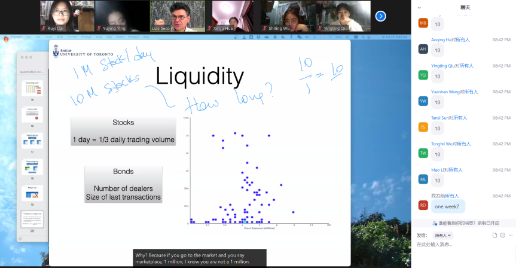Open the chat more options ellipsis
The image size is (516, 268).
[509, 235]
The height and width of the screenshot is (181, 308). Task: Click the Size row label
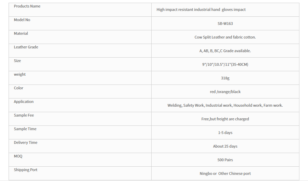click(x=17, y=61)
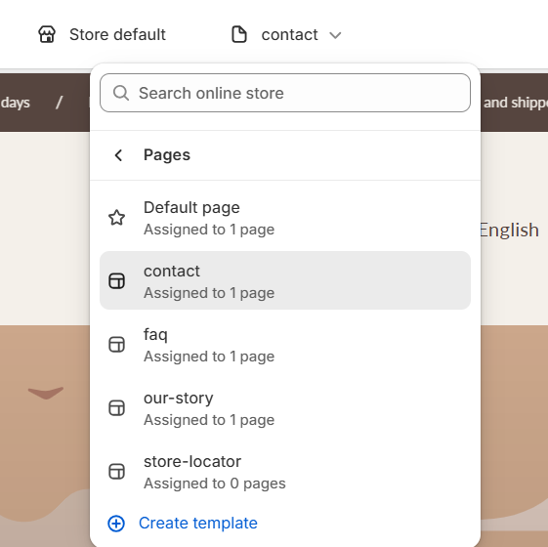Click the Pages header label
548x547 pixels.
[x=167, y=155]
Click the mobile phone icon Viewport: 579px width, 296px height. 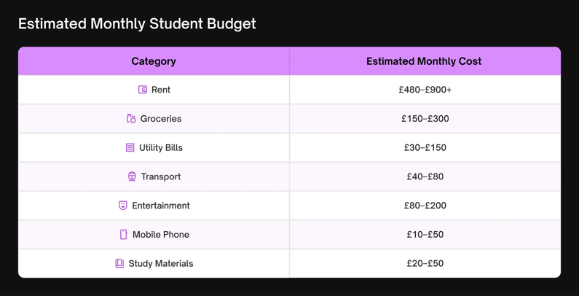123,234
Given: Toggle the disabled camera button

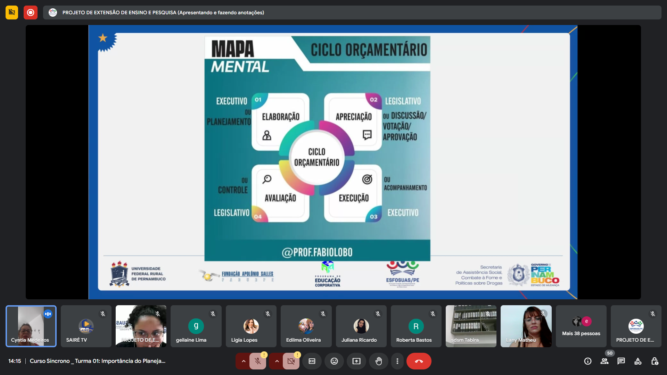Looking at the screenshot, I should click(291, 361).
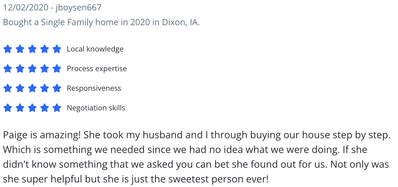
Task: Click the Negotiation skills label
Action: point(96,108)
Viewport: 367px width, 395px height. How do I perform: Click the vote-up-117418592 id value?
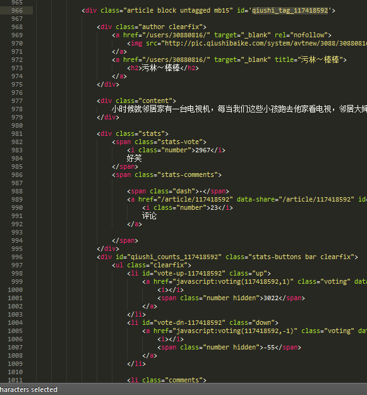(x=190, y=273)
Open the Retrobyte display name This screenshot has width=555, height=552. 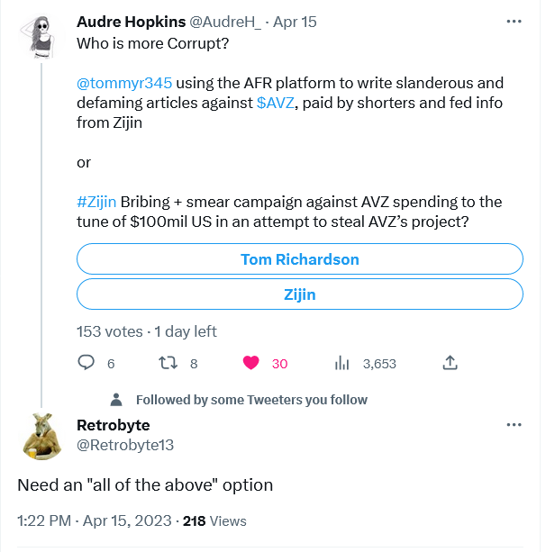114,424
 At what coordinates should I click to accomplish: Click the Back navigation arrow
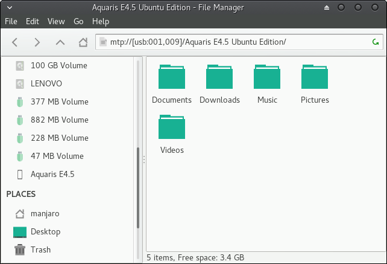click(x=15, y=42)
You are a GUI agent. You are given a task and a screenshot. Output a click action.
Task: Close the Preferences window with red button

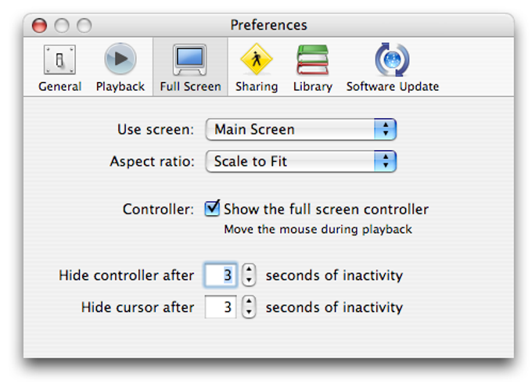click(x=39, y=26)
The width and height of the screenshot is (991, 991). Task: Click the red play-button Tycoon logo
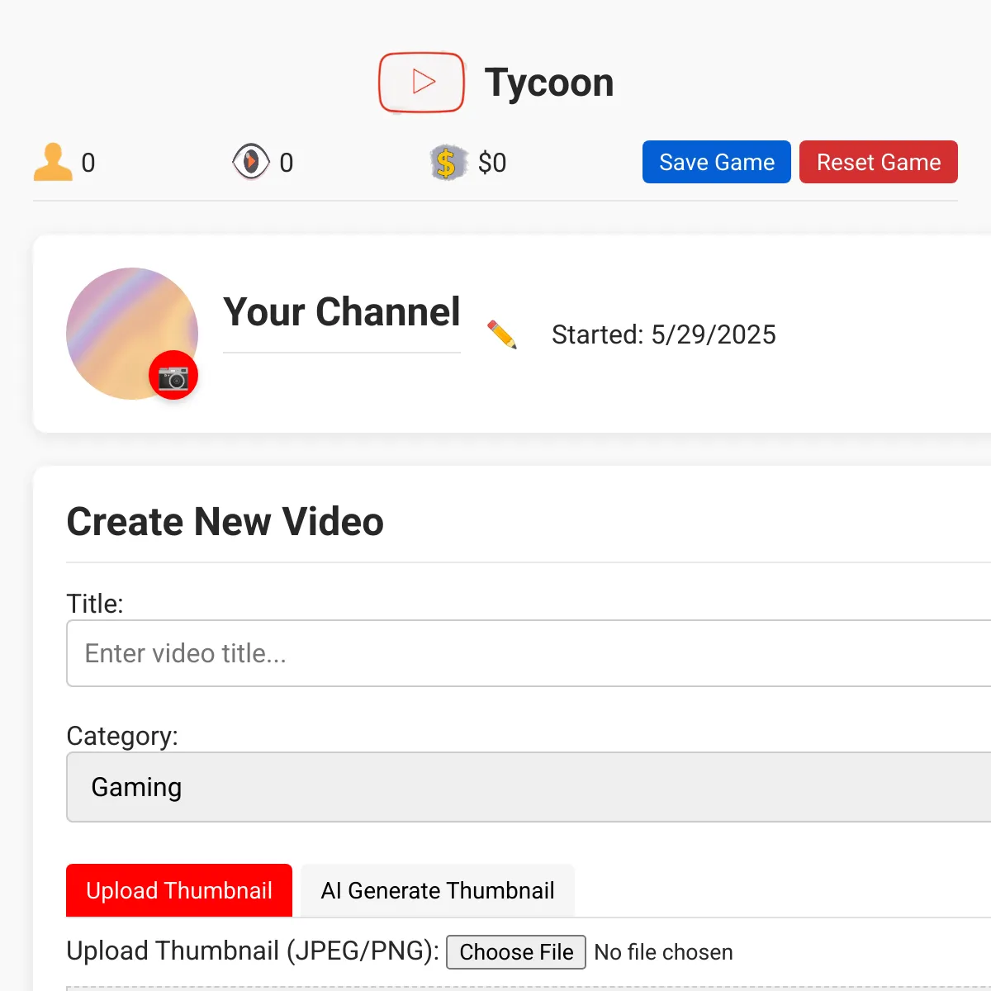(421, 83)
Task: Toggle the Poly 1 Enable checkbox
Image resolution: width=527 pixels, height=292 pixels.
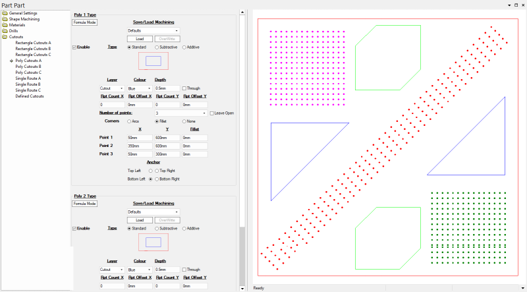Action: click(74, 47)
☆ ☆ ☆
__What the task asks__
List every line of the entries above that contains the word "Toggle", matching case exactly.

__Solution to the problem__
Given: Toggle the disabled camera button
Task: Toggle the Poly 1 Enable checkbox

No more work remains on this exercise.